Maybe none of us believe we are going to heaven anymore so we've got to extend the pleasures of life. We want to stay young forever because age equals eventual nothingness/death.

Or maybe everyone today hates their work. There is no fulfillment in it. So: Play, play, play...whenever you can. Never work.

The manager of my favorite pub, when I attended on Halloween for a glass of wine with a friend, commented on the scores of adults in full costumed regalia: "Everyone likes to dress up and pretend they're someone else." My first thought: "What? Nobody likes to be themselves anymore?" My second thought was: "Okay. But...Pooh Bear? A witch? Spider man?"

Halloween is a $5 billion industry. Now there's a trick and treat...for the corporations!

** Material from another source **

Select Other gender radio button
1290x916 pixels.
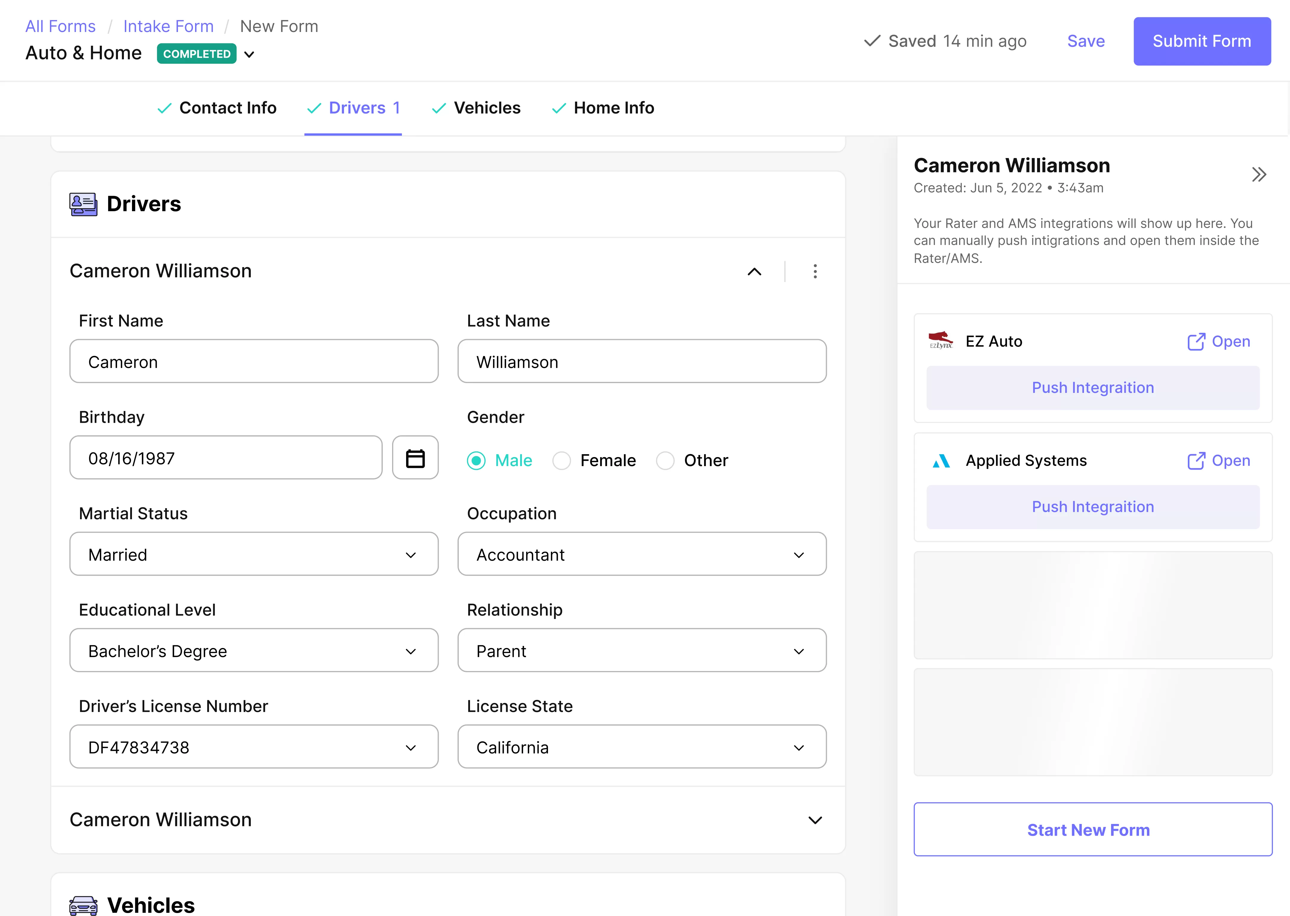tap(665, 461)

When I was a kid in my (perhaps perverse) neighborhood, on Halloween, we didn't trick or treat; we just tricked--we hung people's front gates hung on telephone poles, filled our mother's nylons with talcum powder and smashed them against people's clothes, suck straight pins in doorbells, especially in the bells of fifth floor tenants who'd then have to walk all the way down five flights of stairs to remove them...and...we'd stand across the street at a safe distance and watch and laugh at their florid faces filled with chagrin before we ran away.

We saved treating for Thanksgiving...before and after the football game: on that brisk Fall day we'd (some of us in costume) take our mother's brown shopping bags and knock on doors (some of them the very same people we took off their gates on Halloween!) and, with cherubic faces, asked: "Anything for Thanksgiving?". And 99% of the time we were rewarded with candy, cookies, apples and walnuts...Halloween tricks were over; Thanksgiving-Halloween treats were on.

I miss those good old days (is it the perpetual kid in me?). When kids were kids, adults were adults, and tricking and treating, Halloween and Thanksgiving were separate days and distinct occasions in people's lives.